* [DATA TO EXAMINE]:
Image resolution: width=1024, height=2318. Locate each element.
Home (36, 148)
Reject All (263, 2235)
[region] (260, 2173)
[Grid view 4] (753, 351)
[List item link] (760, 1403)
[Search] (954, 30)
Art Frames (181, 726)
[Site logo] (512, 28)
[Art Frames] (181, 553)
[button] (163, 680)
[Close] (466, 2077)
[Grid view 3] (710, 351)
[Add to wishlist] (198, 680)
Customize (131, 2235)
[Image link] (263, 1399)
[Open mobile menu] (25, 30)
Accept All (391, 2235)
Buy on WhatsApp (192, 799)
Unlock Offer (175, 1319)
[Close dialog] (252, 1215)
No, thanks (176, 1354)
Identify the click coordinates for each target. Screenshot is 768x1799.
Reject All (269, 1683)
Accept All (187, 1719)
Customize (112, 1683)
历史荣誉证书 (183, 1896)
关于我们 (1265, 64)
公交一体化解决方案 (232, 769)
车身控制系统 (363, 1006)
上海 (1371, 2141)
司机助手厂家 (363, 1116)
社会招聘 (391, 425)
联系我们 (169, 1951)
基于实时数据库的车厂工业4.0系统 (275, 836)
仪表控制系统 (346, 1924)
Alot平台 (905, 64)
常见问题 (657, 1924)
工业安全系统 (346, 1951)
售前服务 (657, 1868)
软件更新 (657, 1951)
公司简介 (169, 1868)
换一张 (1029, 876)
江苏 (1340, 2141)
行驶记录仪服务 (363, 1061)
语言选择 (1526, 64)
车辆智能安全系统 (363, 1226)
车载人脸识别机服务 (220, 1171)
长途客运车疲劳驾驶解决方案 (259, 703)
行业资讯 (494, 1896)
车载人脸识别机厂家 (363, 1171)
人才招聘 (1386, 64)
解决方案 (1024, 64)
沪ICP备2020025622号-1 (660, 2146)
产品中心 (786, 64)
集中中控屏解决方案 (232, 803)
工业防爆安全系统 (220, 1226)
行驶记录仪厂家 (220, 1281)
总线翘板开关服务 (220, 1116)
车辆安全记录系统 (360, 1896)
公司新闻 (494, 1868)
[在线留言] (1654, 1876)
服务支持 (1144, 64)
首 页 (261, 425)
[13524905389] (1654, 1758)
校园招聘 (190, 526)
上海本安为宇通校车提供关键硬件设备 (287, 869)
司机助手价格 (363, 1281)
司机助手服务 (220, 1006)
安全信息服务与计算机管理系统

* [REQUIREMENT]: Show every line of the material above in which "each" is present.

* [TASK OUTPUT]:
Image resolution: width=1024, height=2318. Locate each element.
Identify the click coordinates for each target. Screenshot is 768x1799.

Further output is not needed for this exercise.